Una nuova paternità sta prendendo forma, ecco perché risulta necessario e interessante indagare da una prospettiva diversa la transizione alla genitorialità: la prospettiva dei futuri padri.
La paternità sta gradualmente assumendo una propria identità specifica, differente dal passato, sta acquisendo consapevolezza del proprio ruolo e della propria importanza. Questo è un elemento assodato, dal pater familias al mammo, certo, ma un aspetto interessante è che molti protagonisti della mia ricerca hanno esplicitamente espresso la volontà di replicare un modello paterno sperimentato da loro in prima persona, durante la propria infanzia, considerato un ancora a cui aggrapparsi per svolgere al meglio, dal loro punto di vista, il ruolo di padre, un padre presente e consapevole.

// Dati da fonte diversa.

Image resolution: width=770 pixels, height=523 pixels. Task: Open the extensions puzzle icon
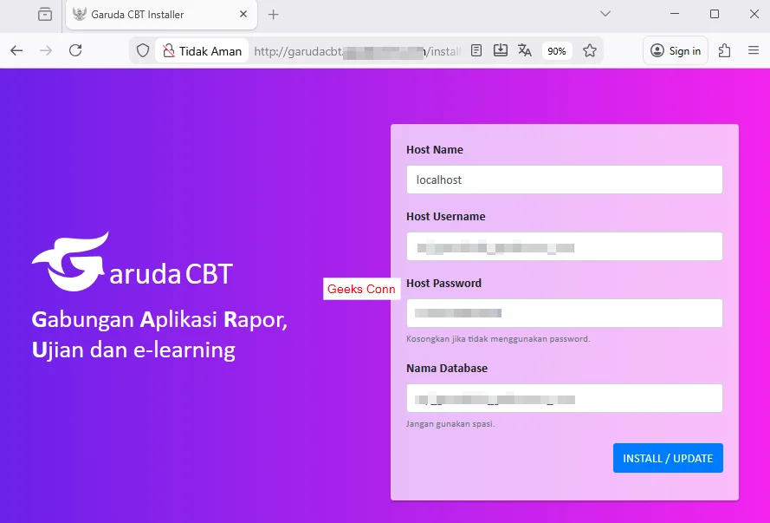723,50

Non totalmente privi di esempi da seguire, quindi, non senza riferimenti e punti di appoggio. Significativo è il fatto che la consapevolezza, della quale ho parlato spesso, emerge in maniera chiara e definita, confermando proprio il presupposto poco prima citato, ma l’aspetto interessante è il poter ritrovare nelle generazioni precedenti questa stessa consapevolezza.

Le transizioni mettono alla prova la qualità e la stabilità delle relazioni ed evidenziano perciò la struttura relazionale della famiglia, i suoi punti di forza e di debolezza e proprio per questo suscitano emozioni e sentimenti contrastanti, difficili da esprimere e da esplicitare. La transizione alla genitorialità ne è un esempio emblematico. Esiste una vasta, vastissima letteratura che tratta proprio questa difficoltà emotiva, legata peraltro ai cambiamenti corporei, in riferimento alla donna, il soggetto che sembra essere protagonista indiscusso di tutto il percorso, del pre e del post. Va ammesso comunque, che di pari passo con la costruzione di una nuova paternità, sta emergendo una letteratura tutta al maschile che vede il futuro padre e il già padre come un protagonista, o almeno un co-protagonista.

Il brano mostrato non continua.